P3.2 The probability of the face-touching frequency times per hour for the males is associated with the likelihood of COVID-19 transmission through hand contact with their faces:

This specific variable is the frequency of hand contact with the facial mucous membrane (T-zone) times per hour for the males. The variable input values for this parameter P3.2 are calculated using the same mathematical formulas (3) and (4) in parameter P1. The inputs are (min = minimum (0.00780) and max = maximum (0.0593), the probability distribution is = 0.0384 (See Table 1) (Morita et al., 2019). The probability distribution values for this variable were determined by @RiskUniform as described previously in parameter N.

P4.1- The probability of the facial mucous membrane touching (T-zone) frequency times per hour for both the males and few females who do not wear makeup is associated with the likelihood of COVID-19 transmission of through hand contact with their T-zones:

This specific variable is the frequency of hand contact with the T-zone times per hour for both the males and few females who do not wear makeup.
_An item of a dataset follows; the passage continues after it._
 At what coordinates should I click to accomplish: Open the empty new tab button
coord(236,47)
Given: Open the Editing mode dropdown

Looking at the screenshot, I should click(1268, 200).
The variable input values for this parameter P4.1 are calculated using the same mathematical formulas (3) and (4) in parameter P1. The inputs are (min = minimum (0.00134) and max = maximum (0.0094), the probability distribution is = 0.0049 (See Table 1) (Morita et al., 2019). The probability distribution values for this variable were determined by @RiskUniform as described previously in parameter N.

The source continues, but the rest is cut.